▶ [Work required]
Answer these from the forum thread on SoundBlaster Audigy support:
(a) Which device does the sound server error say can't be opened?
(b) According to tba, which group does the usermod command add the user to?
(c) Which configuration file does burzmali say to set up for features like digital out?

# SoundBlaster Audigy Support?

## bonkers

Okay, I 'emerged emu10k1-audigy' and it downloaded and installed some stuff... The problem is that when I go into X with the KDE window manager, I get this error, and I also hear no sounds:

Sound server informational message:

Error while initializing the sound driver:

device /dev/dsp can't be opened (No such file or directory)

The sound server will continue, using the null output device.

----------

## tba

have you tried usermod -G (user) audio,wheel,users,(etc).  that worked for me with a similar error.  basically it adds your user to the audio group.  also www.gentoo.org/ has a desktop configuration for alsa and oss that was helpful to me.

my problem is im new to this, so even though i emerged the audigy driver, i cant figure out how to install it.  i get sound but i use the regular emu10k1 driver which is poor for the audigy.

can someone tell me if the emu10k1-sudigy emerge is Creative's open driver or if it is something else.

----------

## burzmali

the module for audigy is called emu10k1

it is the creative driver from sourceforge.

it is very good for the audigy

be sure to configure /etc/audigy/emu10k1.conf to suit your needs, like enable digital out or livedrive features.

bonkers, do lsmod in a terminal, does emu10k1 show up?  if so then you probably just need to add your user to audio like tba suggested.  if not, modprobe emu10k1 and see if you get errors.  if modprobe doesn't work, try insmod emu10k1.  remeber to restart the xserver after you make changes to get sound in kde.  good luck.

▶ [Provided data]
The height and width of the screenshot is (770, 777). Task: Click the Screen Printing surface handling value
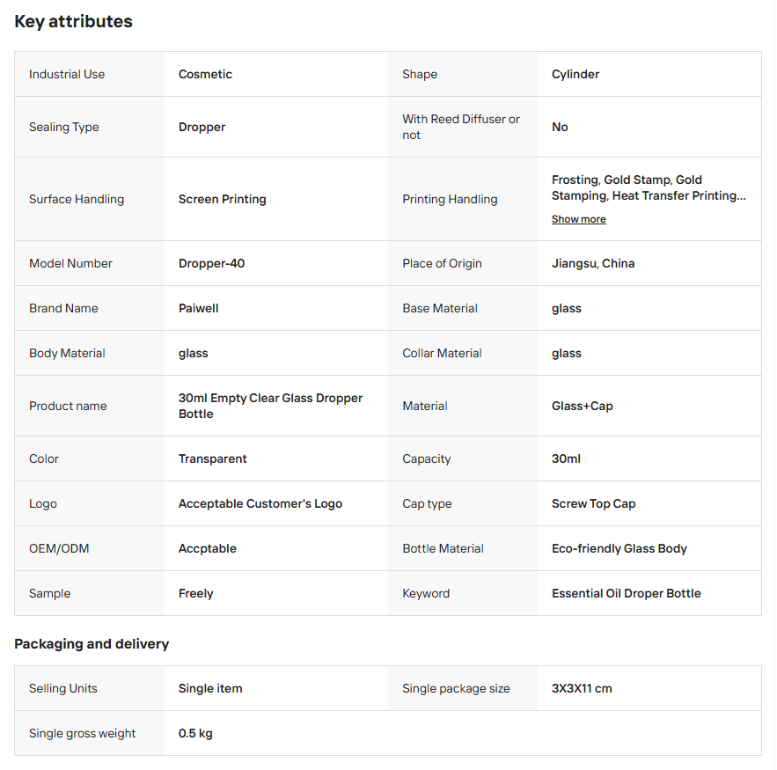222,199
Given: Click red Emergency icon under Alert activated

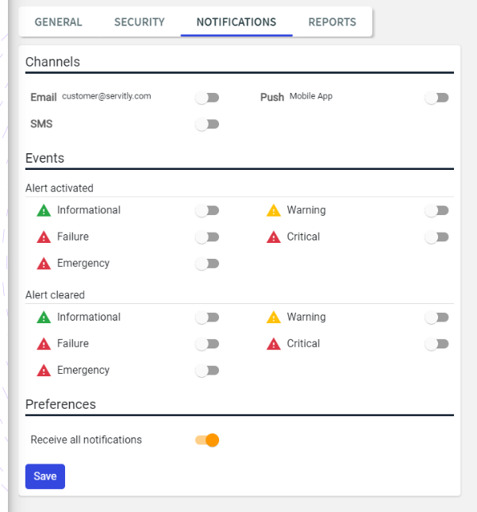Looking at the screenshot, I should [x=44, y=264].
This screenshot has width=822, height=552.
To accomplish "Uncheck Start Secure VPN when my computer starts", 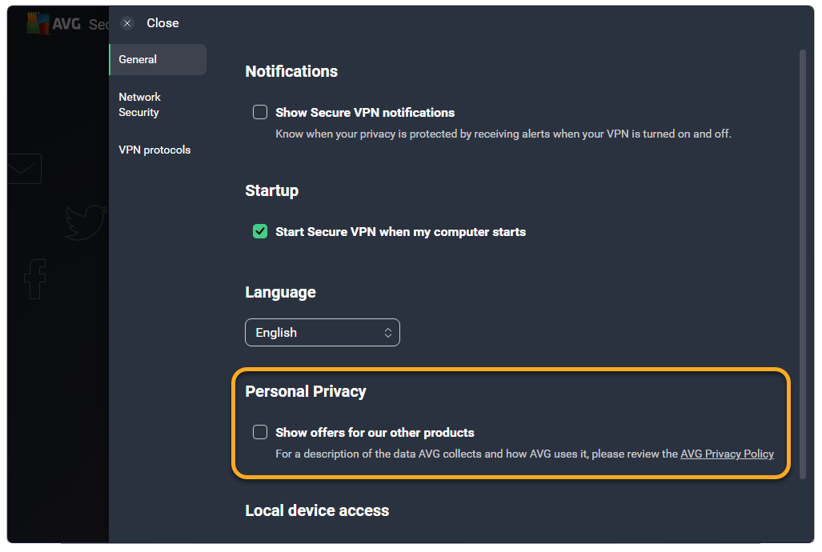I will (260, 232).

▶ [Written solution]
(a) /dev/dsp
(b) The audio group
(c) /etc/audigy/emu10k1.conf